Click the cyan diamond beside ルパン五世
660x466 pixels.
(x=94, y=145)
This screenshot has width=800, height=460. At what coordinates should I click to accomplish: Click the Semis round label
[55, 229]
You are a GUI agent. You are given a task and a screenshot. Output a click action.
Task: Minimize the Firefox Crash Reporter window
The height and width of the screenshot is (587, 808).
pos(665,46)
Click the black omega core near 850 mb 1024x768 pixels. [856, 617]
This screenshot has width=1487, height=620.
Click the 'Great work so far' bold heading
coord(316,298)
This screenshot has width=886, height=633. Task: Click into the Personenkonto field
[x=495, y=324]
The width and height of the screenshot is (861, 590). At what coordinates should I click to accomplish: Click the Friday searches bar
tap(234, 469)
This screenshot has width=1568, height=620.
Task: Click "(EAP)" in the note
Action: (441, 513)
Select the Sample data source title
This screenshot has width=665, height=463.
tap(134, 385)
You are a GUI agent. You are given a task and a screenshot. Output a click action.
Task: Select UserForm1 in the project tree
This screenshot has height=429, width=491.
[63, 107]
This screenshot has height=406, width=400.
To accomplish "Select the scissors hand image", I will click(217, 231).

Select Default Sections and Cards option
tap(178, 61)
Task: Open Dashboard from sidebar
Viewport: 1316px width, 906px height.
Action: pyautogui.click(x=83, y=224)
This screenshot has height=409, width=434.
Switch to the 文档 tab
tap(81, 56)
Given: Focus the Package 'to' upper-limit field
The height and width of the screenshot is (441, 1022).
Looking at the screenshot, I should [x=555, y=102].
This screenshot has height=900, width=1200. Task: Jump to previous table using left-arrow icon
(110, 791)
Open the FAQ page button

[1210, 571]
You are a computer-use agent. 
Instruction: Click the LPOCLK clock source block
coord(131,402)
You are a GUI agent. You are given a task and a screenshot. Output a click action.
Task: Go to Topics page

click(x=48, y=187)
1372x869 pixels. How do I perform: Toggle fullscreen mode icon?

---*---

* **Exercise description**
Convert the lines of the entries from the line with "This screenshot has height=900, width=1200." up to and including the last line into a JSON list of strings, one string per line and blank lines omitted.

* **Output for this exercise**
[
  "This screenshot has height=900, width=1200. Task: Jump to previous table using left-arrow icon",
  "(110, 791)",
  "Open the FAQ page button",
  "[1210, 571]",
  "You are a computer-use agent. ",
  "Instruction: Click the LPOCLK clock source block",
  "coord(131,402)",
  "You are a GUI agent. You are given a task and a screenshot. Output a click action.",
  "Task: Go to Topics page",
  "click(x=48, y=187)",
  "1372x869 pixels. How do I perform: Toggle fullscreen mode icon?"
]